Consider the Avtomat Kalashnikova model 1947, a beast made for sound and fury:


Anyone with a nominally decent grasp of the action movie genre would know it as the AK-47, or possibly as the Kalashnikov. Fully automatic, it spits out 7.62 millimeters of pure death at a rate of 600 rounds per minute and with a maximum effective range of about 400 meters. The M67 projectile that erupts from the its barrel was designed to blossom in human flesh at 13 centimeters from the point of entry, causing massive tissue trauma, substantial organ damage, and a particularly nasty exit wound. Due to its unsurpassed durability and reliability, it quickly became the standard infantry rifle of the Red Army and is still currently used by most of the member states of the former Warsaw Pact. It is the favored thunderstick of irascible mujahideen, genocidal warmongers, Third World hordes, European extremists, and communist firebrands. It was this implement of destruction, this potent totem of human wrath in the blood-encrusted fists of an angry and desperate peasant that turned a ragtag band of barefoot farm yokels into a formidable army that succeeded in driving the American war machine out of Vietnam. Truly, this primitive-looking union of wood and steel is one of the most terrifying instruments of warfare ever invented.

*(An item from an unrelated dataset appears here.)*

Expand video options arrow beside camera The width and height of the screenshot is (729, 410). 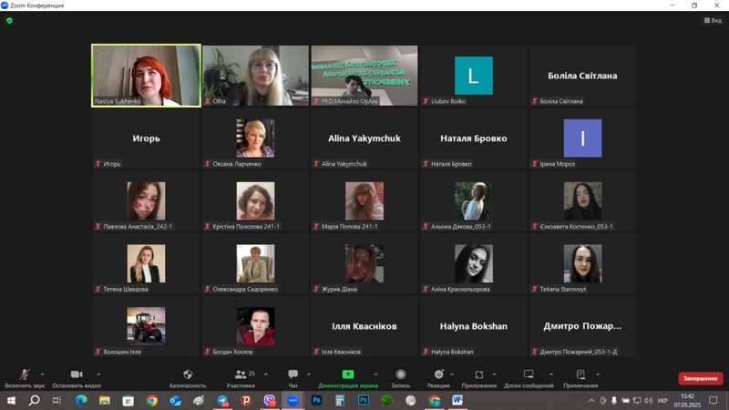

Nevertheless, awesome as the AK-47 may be, no one in his right mind would deign it fit to be used as a farming tool. Against flesh and bone it is undoubtedly the stuff of nightmares, but against the earth it is the dullest spade imaginable. Tools, like the men who make them, have their own natures. A thing that goes against its nature is liable to break. A plough taken into the battlefield will shatter beneath the hail of bullets. A rifle tied to a beast and dragged across rice paddies will rot in the mud.

A storysmith compelled to tell tales for which he cares little will lose his soul.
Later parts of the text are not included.